Re: Considering intermediary solution before Lucene question

2004-11-17 Thread jeichels
I thank you both.  I have it already partly implemented here.   It seems easy.

At least this should carry through my product until I can really get to use 
Lucene.  I am not sure how far I can take MySql with stemmed, indexed key 
words, but should give me maybe 6 monthes at least of something useful as 
opposed to impossible searching.  I need time and this might just be the trick.

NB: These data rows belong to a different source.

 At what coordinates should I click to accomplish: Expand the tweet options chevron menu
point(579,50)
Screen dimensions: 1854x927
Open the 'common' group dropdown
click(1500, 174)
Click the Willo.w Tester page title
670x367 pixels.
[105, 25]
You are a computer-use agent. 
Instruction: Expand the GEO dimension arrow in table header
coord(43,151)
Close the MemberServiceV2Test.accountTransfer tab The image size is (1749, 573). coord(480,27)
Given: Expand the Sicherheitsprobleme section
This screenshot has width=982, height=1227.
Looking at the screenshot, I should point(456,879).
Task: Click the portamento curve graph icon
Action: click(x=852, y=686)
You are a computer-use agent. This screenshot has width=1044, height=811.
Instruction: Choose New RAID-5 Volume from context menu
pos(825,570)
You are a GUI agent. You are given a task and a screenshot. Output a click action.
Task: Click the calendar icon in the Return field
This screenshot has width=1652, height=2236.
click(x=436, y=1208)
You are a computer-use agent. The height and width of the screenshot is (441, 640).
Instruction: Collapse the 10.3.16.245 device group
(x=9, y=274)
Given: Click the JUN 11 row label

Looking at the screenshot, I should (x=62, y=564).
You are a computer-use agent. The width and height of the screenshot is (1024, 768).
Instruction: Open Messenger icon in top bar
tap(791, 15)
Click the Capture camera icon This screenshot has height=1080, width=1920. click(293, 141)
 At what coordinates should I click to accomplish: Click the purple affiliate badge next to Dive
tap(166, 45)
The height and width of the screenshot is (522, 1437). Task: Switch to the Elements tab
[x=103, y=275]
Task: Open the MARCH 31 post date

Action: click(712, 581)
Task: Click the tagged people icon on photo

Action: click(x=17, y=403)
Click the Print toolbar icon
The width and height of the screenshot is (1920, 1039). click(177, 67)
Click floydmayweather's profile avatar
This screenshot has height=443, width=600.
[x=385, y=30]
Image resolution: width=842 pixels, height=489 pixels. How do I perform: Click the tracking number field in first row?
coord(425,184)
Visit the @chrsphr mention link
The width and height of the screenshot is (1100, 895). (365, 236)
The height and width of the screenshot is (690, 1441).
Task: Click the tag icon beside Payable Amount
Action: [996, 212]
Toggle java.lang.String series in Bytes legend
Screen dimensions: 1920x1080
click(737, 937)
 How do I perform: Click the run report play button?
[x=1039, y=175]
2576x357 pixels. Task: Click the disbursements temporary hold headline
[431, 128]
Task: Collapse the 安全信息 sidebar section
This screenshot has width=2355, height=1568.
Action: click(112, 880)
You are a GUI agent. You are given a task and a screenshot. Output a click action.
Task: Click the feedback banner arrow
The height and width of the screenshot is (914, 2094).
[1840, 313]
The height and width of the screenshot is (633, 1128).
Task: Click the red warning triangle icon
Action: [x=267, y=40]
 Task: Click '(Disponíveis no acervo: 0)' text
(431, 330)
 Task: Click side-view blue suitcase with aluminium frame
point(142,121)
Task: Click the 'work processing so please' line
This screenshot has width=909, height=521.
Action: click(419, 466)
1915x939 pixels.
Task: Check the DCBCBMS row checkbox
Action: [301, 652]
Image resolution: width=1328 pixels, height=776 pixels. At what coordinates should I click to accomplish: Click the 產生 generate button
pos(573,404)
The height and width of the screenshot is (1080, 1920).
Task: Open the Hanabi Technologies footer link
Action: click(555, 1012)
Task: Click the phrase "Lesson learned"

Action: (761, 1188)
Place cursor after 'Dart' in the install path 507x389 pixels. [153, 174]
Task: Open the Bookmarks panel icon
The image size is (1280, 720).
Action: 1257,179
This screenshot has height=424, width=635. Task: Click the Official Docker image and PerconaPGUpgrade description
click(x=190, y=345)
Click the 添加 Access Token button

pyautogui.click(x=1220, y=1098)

Always I fight for simplicity, but it is hard when you have 2 databases that 
have to keep in synch.  If accuracy is important (people paying money) then 
handling all of the edge cases (such as the question that was just asked about 
if the machine goes down) are so important.  I understand this is beyond the 
scope of Lucene.

Thank you for the help.  This really is an interesting project.

JohnE



- Original Message -
From: Chris Lamprecht <[EMAIL PROTECTED]>
Date: Wednesday, November 17, 2004 7:08 pm
Subject: Re: Considering intermediary solution before Lucene question

> John,
> 
> It actually should be pretty easy to use just the parts of Lucene you
> want (the analyzers, etc) without using the rest.  See the example of
> the PorterStemmer from this article:
> 
> http://www.onjava.com/pub/a/onjava/2003/01/15/lucene.html?page=2
> 
> You could feed a Reader to the tokenStream() method of
> PorterStemAnalyzer, and get back a TokenStream, from which you pull
> the tokens using the next() method.
> 
> 
> 
> On Wed, 17 Nov 2004 18:54:07 -0500, [EMAIL PROTECTED]
> <[EMAIL PROTECTED]> wrote:
> > 
> > Is there a way to use Lucene stemming and stop word removal 
> without using the rest of the tool?   I am downloading the code 
> now, but I imagine the answer might be deeply burried.  I would 
> like to be able to send in a phrase and get back a collection of 
> keywords if possible.
> > 
> > I am thinking of using an intermediary solution before moving 
> fully to Lucene.  I don't have time to spend a month making a 
> carefully tested, administratable Lucene solution for my site yet, 
> but I intend to do so over time.  Funny thing is the Lucene code 
> likely would only take up a couple hundred of lines, but 
> integration and administration would take me much more time.
> > 
> > In the meantime, I am thinking I could use perhaps Lucene 
> steming and parsing of words, then stick each search word along 
> with the associated primary key in an indexed MySql table.   Each 
> record I would need to do this to is small with maybe only average 
> 15 userful words.   I would be able to have an in-database 
> solution though ranking, etc would not exist.   This is better 
> then the exact word searching i have currently which is really bad.
> > 
> > By the way, MySql 4.1.1 has some Lucene type handling, but it 
> too does not have stemming and I am sure it is very slow compaired 
> to Lucene.   Cpanel is still stuck on MySql 4.0.* so many people 
> would not have access to even this basic ability in production 
> systems for some time yet.
> > 
> > JohnE
> > 
> > -
> 
> > To unsubscribe, e-mail: [EMAIL PROTECTED]
> > For additional commands, e-mail: [EMAIL PROTECTED]
> > 
> >
> 
> ---
> --
> To unsubscribe, e-mail: [EMAIL PROTECTED]
> For additional commands, e-mail: [EMAIL PROTECTED]
> 
> 


-
To unsubscribe, e-mail: [EMAIL PROTECTED]
For additional commands, e-mail: [EMAIL PROTECTED]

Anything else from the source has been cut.